The authorised representative acts as a “quasi-employee” and must first be approved by the licensee they will work with, then spend time in the practice understanding its service offering, operations and culture.
“So it may be their B- or C-class clients they’re calling,” Barrett says.
“The call then actually offers real-time financial planning advice and service so these people can fulfill a limited advice need or a scaled advice need – on the spot.
“If there’s a more holistic need that’s uncovered in the conversation, then it gets referred back to the planning firm. They are calling on behalf of that firm, not on behalf of ANZ Wealth or on behalf of OnePath.”
In an opt-in world, this is the type of service that financial planners under licensees will be asking for, Barrett says.
“The average planner has more clients in their book than they can actually service and sit down [with] face-to-face,” he says.
“Innovative, efficient approaches to the provision of advice are going to be in demand.”
ANZ currently has 25 people providing financial advice over the telephone and Barrett expects the phone-based advice model to get a lot bigger.
“I’m not going to put a [target] on it but I would say that if everything goes according to our plan, I would see a significant increase in the number of financial advisers providing advice over the phone in our organisation,” he says.
“We’re assessing it week to week…and as demand grows, we’ll grow it.”
According to Barrett, the key challenge faced by the advice industry is not FoFA but the “advice value dilemma”.
“Research in the past suggests the consumer will pay around $300 on average for advice and that the cost to provide fully holistic advice ranges between $1400 to $3500 depending on the complexity,” he says.
“How do you close the gap and solve the advice value dilemma?
“The ultimate answer is that we need to improve the value of advice and the perception of advice amongst consumers but we all know that is a long-term journey and we’re all doing things to achieve that to get there eventually.
“But efficiency is going to be critical, so practices and licensees will need to employ tactics to enable them to become more efficient and that includes embracing with open arms the scalable advice opportunity that has been presented through the FoFA reforms.
“Consumers don’t all need a one-size-fits-all advice approach,” Barrett says.
“There are plenty of consumers that have not engaged with planners because of that approach and there are plenty of consumers out there that would engage in a more simple approach or even a phone-based or potentially web-based advice approach.
“Part of our plans are to ensure our advisers have the tools to enable consumers who do not want holistic advice to access other forms of advice that is more efficient to deliver, more efficient in time, consumption, in terms of the cost to deliver.”
In light of the recent FoFA draft legislation release, Barrett’s reaction remains the same towards opt in, calling the measure “overkill”.

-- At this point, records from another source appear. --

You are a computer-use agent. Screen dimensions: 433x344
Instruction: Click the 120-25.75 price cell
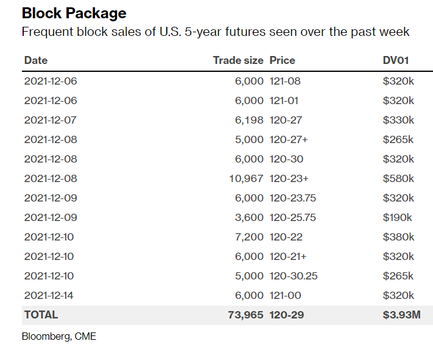point(293,217)
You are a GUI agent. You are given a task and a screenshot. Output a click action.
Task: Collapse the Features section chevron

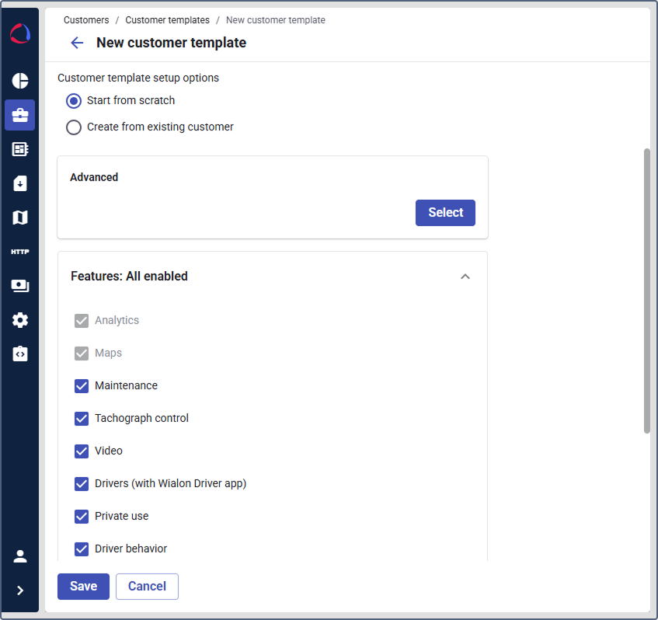pos(465,277)
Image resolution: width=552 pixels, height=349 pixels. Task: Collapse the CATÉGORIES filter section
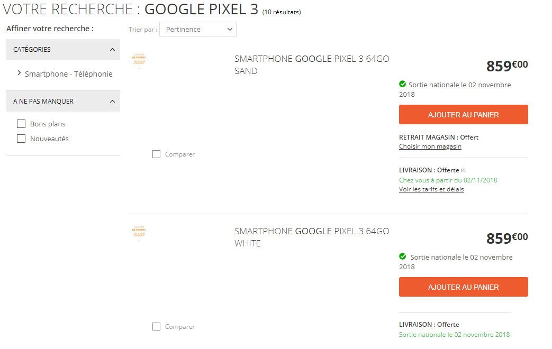pos(112,49)
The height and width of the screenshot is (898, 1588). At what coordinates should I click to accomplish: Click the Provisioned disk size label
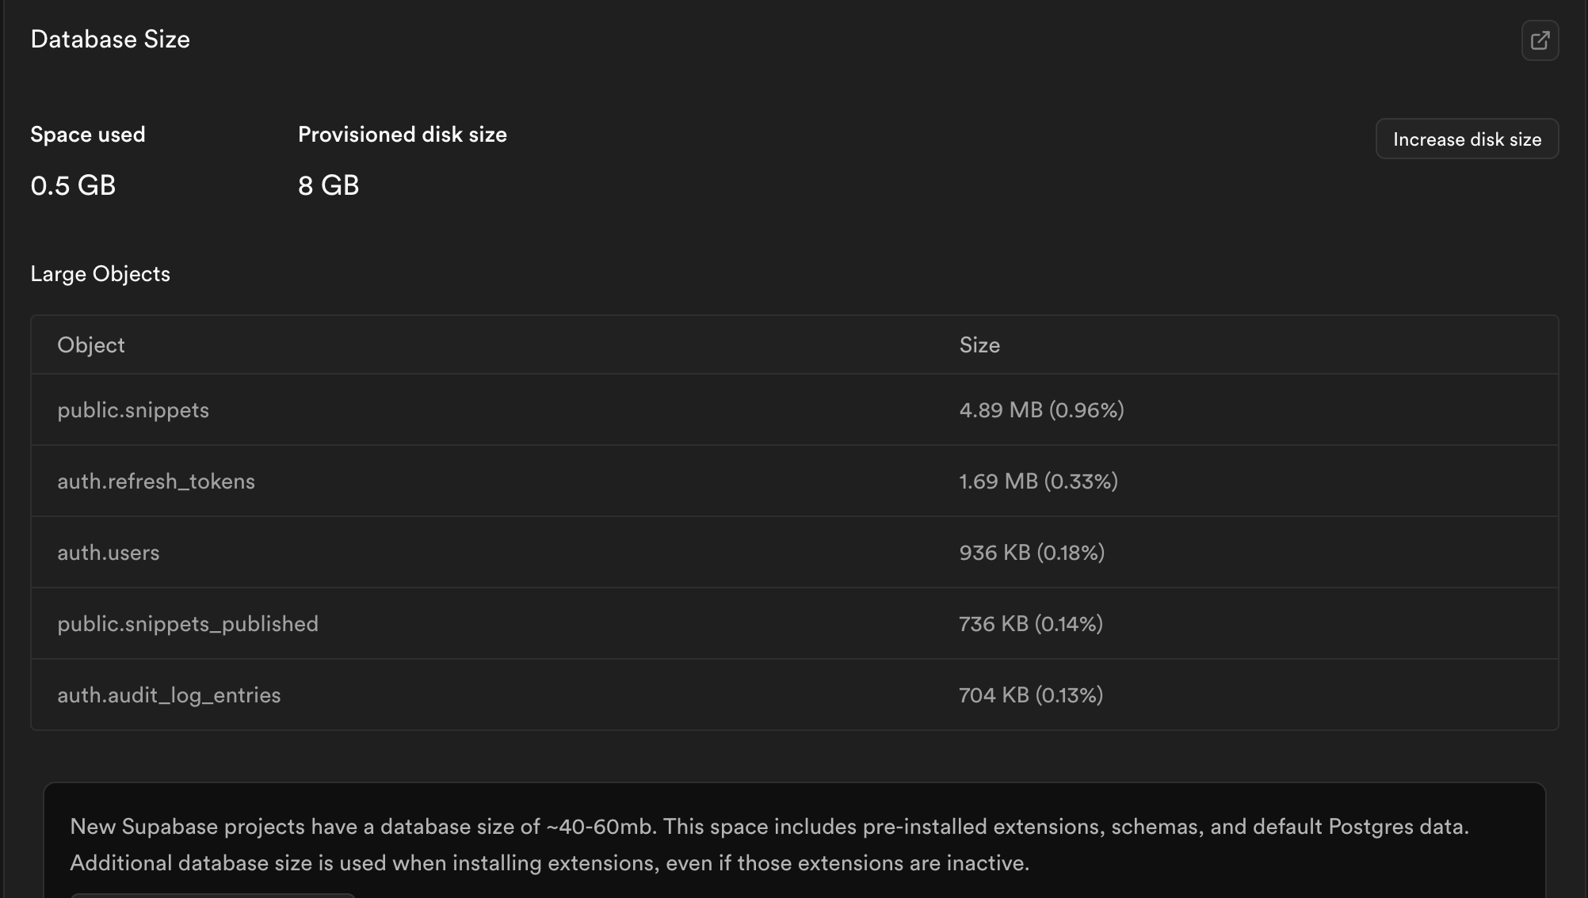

“I see and acknowledge that there is a grandfathering, which is a sensible move, which enables existing clients to remain in the non-opt-in deal…and alleviates some of the practical issues of implementing opt in,” he says.
“We’ve got a best interest duty, we’ve got the banning of conflicted remuneration, banning of commissions, soft dollar rules coming in and a raft of other requirements, [so] opt in appears to be an overkill to me.
“However, if we can use things like SMS, if we can use telephone-based opt in, if we can get creative about how we do the opt in, maybe we can drive the cost down, so that’s a good opportunity for us, but it remains to be seen how we’ll do all of that.”
Barrett says he is also focused on growing their bank-based financial planning business through an “organic internal strategy”.
ANZ Financial Planning will offer career pathways to ANZ retail bank employees.
Barrett says he has set a realistic target of attracting 50 full-time financial planners internally per year, over the next few years.